What can one say about its torsion elements?

$\newcommand{\Mod}{\mathrm{Mod}}$As with lattices in Lie groups, and in word-hyperbolic groups, the mapping class group of a surface has finitely many torsion subgroups, up to conjugacy. This means, in principle, if you fix $g$ and $b$ then you can list all finite subgroups of $\Mod(S_{g,b})$. This follows (for example) from "Nielsen realization" stating that for any finite subgroup $G$ in $\Mod(S_{g,b})$ there is a hyperbolic metric on $S$ where $G$ acts via isometries.
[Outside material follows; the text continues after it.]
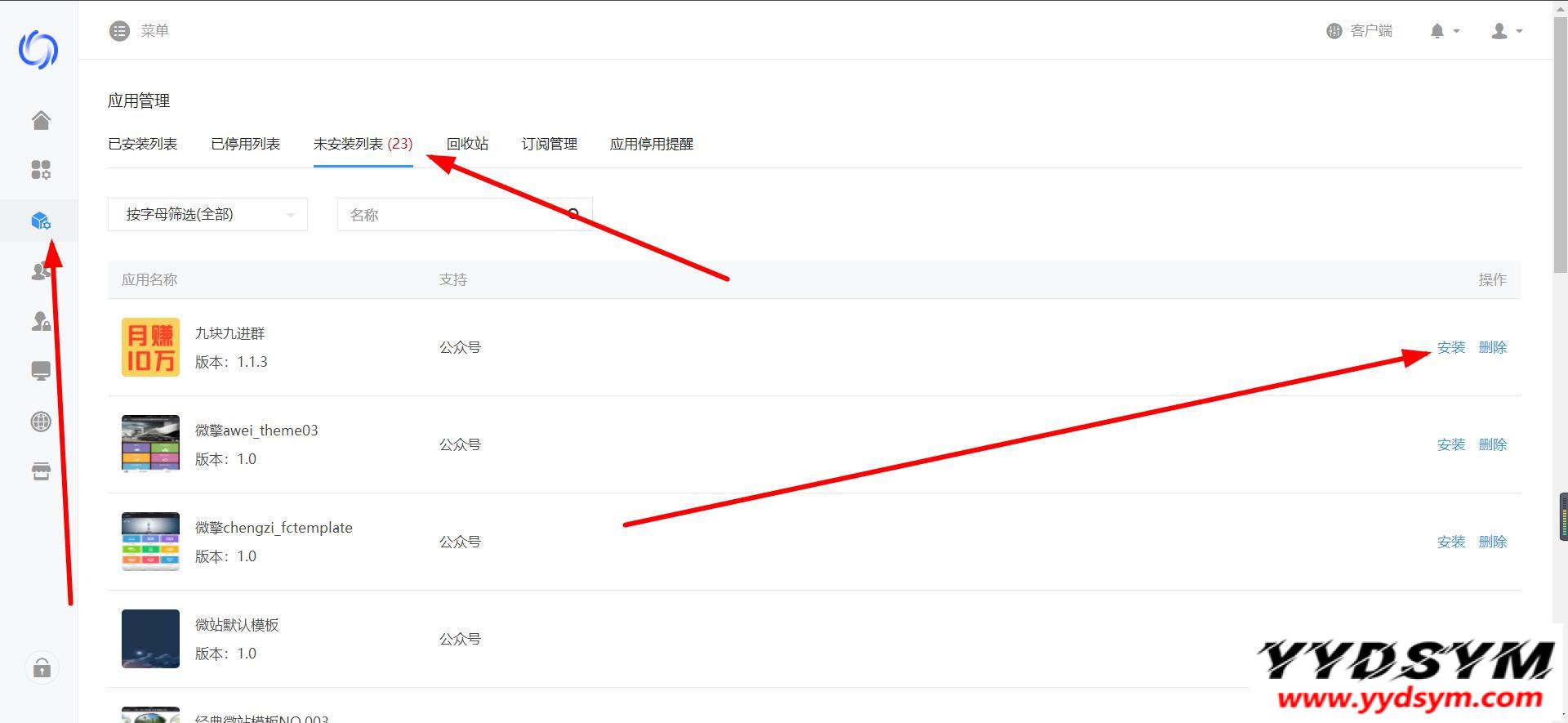Expand the notification bell dropdown
Screen dimensions: 1568x723
(x=1444, y=31)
Despite this one should note that for any finite group $H$ there is a $g > 0$ so that $H$ is a subgroup of $\Mod(S_g)$.

Also, note that if you require that the surface has boundary, and require all mapping classes and isotopies to fix the boundary pointwise, then the finite order elements go away. For example, the braid group has no torision.

Is it true that every mapping class of order 2 is orientation reversing?

$\newcommand{\ZZ}{\mathbb{Z}}$No. In the closed case the most famous examples are the "hyperelliptic involutions". As a somewhat different source of examples, take any surface $S$ and take any double cover $T$. Then the deck group of $T$ over $S$ is a copy of $\ZZ/2\ZZ$ inside of $\Mod(T)$.

Now assume that $S$ also has marked points on the boundary, and homeomorphisms are also allowed to permute them. Is it true that every mapping class of order 2 is orientation reversing?

Again no, as above.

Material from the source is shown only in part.